_ASSIGNMENT_
In the listing below, start your output at the line with "Instruction: Expand VSync dropdown menu" and end it after the line with "Given: Click the increase decimal places icon", copying every line exactly.
%%
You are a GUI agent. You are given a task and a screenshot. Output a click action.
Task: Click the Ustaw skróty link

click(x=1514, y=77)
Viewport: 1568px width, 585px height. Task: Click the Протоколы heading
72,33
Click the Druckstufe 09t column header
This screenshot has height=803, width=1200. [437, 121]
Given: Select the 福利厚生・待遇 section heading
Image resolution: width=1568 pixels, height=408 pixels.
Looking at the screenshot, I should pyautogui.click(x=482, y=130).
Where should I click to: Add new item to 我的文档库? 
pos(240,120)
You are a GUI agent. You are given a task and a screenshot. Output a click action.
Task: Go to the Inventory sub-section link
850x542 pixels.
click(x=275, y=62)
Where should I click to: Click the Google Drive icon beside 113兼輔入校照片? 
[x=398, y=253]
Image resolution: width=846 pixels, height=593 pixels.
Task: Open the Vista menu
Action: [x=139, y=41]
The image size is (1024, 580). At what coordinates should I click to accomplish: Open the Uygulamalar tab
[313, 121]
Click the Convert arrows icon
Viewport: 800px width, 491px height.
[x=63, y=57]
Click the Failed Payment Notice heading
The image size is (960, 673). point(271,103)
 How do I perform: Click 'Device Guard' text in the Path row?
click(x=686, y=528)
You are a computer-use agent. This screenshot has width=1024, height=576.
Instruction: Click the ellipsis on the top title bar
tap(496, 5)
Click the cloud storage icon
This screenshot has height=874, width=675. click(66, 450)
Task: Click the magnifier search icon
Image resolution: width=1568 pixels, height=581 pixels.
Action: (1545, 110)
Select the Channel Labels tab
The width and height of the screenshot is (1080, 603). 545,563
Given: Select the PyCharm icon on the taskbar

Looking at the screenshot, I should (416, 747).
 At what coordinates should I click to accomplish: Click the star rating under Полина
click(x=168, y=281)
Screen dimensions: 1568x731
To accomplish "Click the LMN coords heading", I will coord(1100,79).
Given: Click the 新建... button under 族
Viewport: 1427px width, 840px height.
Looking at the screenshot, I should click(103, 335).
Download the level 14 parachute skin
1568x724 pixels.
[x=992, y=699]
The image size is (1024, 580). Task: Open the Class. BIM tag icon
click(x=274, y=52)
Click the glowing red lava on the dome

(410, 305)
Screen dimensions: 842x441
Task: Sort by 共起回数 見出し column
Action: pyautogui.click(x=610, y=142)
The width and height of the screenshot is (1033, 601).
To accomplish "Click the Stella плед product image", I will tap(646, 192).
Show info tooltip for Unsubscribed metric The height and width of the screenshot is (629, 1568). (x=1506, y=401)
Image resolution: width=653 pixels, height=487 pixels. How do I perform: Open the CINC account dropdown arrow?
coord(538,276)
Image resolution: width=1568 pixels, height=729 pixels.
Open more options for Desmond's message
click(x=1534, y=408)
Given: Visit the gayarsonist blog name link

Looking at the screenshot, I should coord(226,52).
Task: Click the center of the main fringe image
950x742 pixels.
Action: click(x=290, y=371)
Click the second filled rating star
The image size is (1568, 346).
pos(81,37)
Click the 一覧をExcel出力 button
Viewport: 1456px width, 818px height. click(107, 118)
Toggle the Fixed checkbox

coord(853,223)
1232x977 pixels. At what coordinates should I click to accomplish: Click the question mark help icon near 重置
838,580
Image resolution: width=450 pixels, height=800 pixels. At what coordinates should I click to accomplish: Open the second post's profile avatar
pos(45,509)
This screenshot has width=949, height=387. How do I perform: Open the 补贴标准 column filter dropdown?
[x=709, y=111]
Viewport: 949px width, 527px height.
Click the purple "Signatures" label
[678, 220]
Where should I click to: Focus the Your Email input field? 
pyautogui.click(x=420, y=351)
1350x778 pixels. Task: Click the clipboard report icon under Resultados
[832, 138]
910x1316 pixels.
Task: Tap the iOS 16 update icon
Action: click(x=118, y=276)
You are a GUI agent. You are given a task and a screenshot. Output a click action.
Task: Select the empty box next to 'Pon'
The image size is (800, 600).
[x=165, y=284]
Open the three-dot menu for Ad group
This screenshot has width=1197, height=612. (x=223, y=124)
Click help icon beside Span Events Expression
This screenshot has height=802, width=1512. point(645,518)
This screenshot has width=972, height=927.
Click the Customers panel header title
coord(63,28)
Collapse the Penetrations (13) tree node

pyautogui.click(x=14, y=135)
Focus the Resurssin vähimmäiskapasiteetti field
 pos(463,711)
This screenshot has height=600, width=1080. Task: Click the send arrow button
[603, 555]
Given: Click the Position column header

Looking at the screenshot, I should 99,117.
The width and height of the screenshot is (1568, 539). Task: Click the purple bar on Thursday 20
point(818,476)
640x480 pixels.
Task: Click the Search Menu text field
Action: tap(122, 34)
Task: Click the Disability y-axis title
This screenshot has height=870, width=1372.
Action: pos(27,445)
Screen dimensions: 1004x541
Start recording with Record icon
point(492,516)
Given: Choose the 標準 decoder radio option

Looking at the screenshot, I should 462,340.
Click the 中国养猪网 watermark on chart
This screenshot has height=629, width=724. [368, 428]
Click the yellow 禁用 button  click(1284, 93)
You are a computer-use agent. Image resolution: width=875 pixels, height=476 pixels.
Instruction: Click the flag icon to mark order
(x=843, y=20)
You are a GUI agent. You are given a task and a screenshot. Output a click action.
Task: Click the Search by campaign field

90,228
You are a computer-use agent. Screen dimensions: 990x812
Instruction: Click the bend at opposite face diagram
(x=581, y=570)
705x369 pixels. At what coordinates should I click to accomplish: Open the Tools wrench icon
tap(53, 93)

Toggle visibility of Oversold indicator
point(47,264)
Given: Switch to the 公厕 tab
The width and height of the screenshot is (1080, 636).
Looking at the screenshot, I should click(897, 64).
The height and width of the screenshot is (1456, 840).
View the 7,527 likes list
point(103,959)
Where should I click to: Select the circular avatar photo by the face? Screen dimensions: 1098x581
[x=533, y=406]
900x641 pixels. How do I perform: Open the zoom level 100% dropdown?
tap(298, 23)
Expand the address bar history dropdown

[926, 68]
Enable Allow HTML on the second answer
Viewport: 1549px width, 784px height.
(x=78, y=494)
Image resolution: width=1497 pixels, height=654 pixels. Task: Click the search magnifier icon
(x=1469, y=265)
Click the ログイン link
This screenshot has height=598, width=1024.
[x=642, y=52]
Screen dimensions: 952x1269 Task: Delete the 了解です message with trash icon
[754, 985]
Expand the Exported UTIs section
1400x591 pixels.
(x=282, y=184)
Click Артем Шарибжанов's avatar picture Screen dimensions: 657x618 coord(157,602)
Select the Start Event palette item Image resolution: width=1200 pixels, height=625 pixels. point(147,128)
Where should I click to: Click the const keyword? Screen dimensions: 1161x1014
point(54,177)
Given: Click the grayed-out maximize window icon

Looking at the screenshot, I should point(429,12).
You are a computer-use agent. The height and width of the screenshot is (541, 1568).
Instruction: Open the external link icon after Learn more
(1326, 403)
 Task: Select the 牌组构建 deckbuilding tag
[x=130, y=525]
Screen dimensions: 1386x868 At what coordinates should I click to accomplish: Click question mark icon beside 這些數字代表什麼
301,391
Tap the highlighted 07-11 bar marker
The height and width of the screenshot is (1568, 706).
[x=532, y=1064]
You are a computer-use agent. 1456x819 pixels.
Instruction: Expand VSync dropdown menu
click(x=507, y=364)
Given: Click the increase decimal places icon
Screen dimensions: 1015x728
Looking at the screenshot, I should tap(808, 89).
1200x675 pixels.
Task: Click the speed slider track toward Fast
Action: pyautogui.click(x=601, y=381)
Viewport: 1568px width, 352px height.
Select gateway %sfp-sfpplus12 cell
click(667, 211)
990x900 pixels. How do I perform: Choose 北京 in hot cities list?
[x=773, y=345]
%%
_TASK SOLUTION_
Instruction: Expand VSync dropdown menu
click(x=507, y=364)
Given: Click the increase decimal places icon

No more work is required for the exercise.